Help us, Knox said. We need to get away—we’ve got to get back …

Knox’s voice trailed off, and his light eyes drifted, as if he’d lost his aim and meant to find it in the hazy air. Where did he hope to get back to, precisely? Back to First Street, or to the university? Back to Washington State?

Monticello, I said.

My raised arms were trembling from the effort of demonstrating that I meant no harm. Around us, the orchard people coughed and twitched, shifting weight, as if our desperation had agitated their bodies. Help us to get back to Monticello, I said, willing my voice steady and appeasing, like I’d done so many times before. But my throat burned as if I’d been forced to swallow embers.

I could feel the orchard man weighing my request.

We’ve had some interesting visitors, he said, glancing back at the others, many of whom nodded.
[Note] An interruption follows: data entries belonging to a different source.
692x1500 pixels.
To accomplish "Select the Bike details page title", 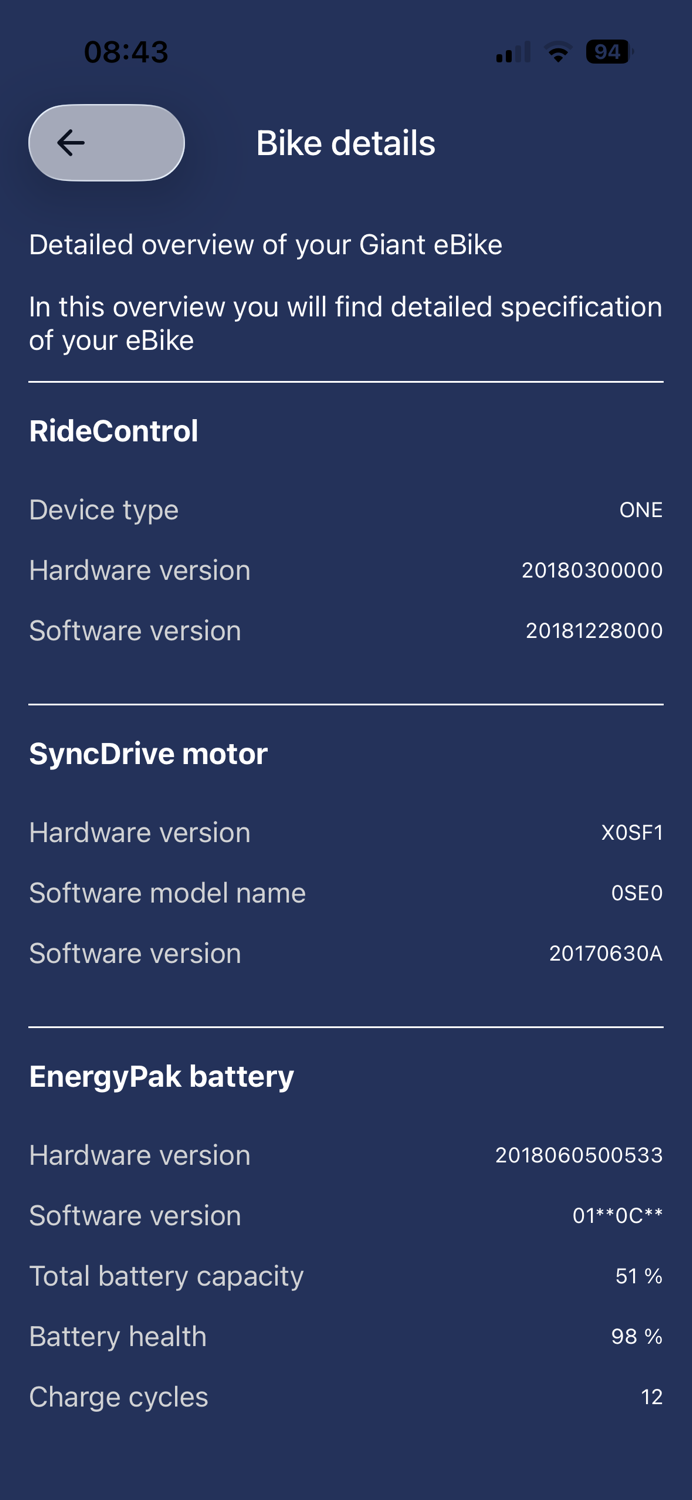I will pyautogui.click(x=345, y=143).
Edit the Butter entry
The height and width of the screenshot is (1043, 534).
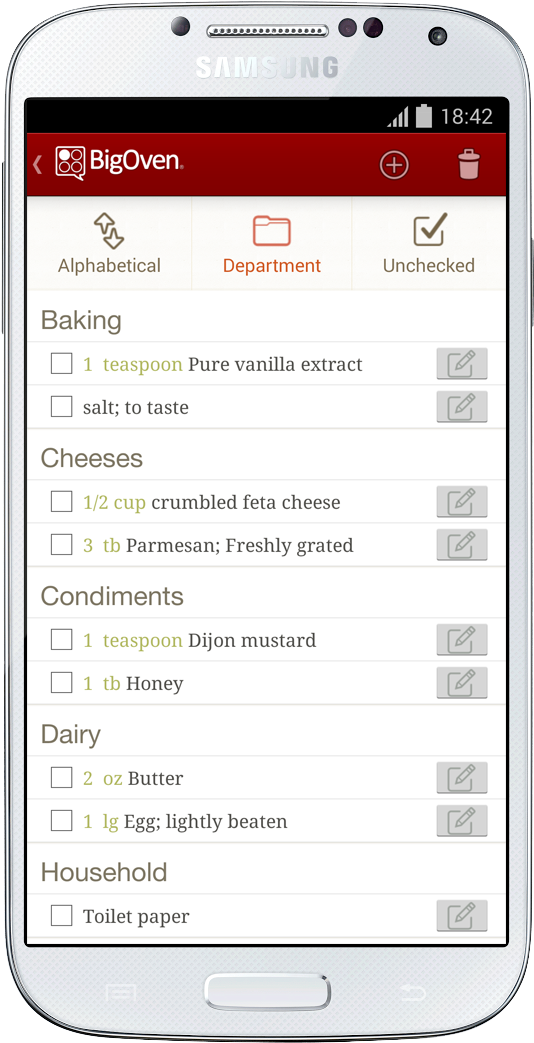462,778
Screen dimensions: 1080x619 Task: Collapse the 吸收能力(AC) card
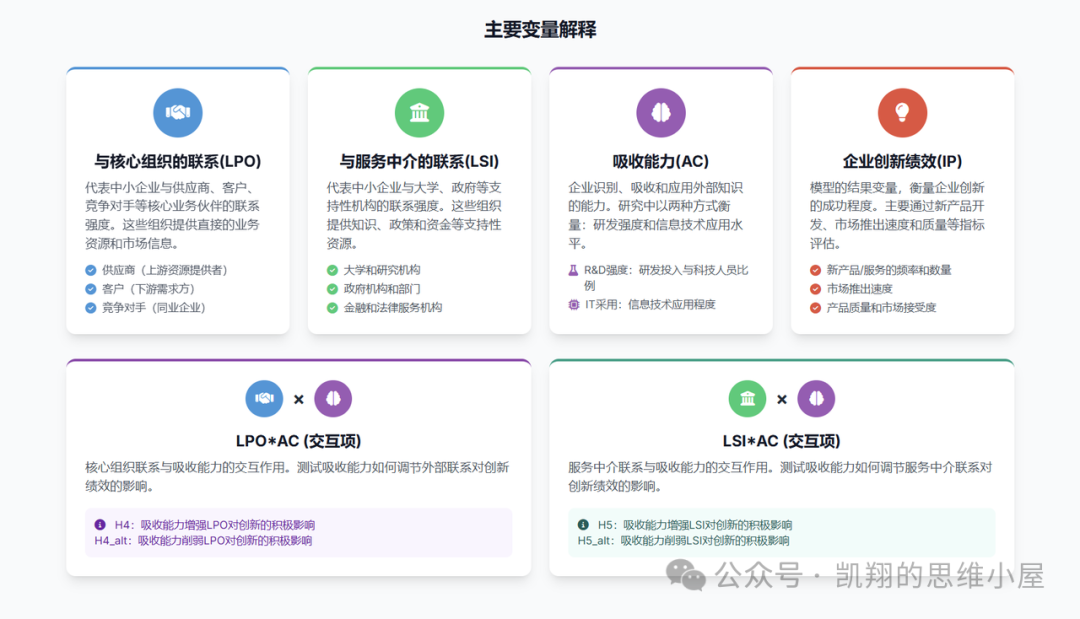660,159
I’m afraid helping people like you would most certainly be trouble.

Like us, Devin said.

Leave on your own or we’ll be forced to help you leave, the man said.

You should help us, Knox said. You have to—

Carol was still making that noise, a call held in.

The line of orchard people was already retreating, with only a handful of the men—the ones who held long rifles—remaining to watch us. We started for the driveway, our footfalls unsteady but hurried, our chests caved in. We’d put some distance between ourselves and the orchard men when Carol doubled back, dashing toward them, her sandals skimming gravel. We caught her well before she reached them, our hands hooked into her elbows, pulling her back. She shouted past the men, toward the backs of the heads of the orchard people, almost to the first barn.

Lorraine! Carol shouted, sounding shriller with each repetition. Lorraine! Carol knew or thought she knew one of the women. I see you, Lorraine! Please make these people help us!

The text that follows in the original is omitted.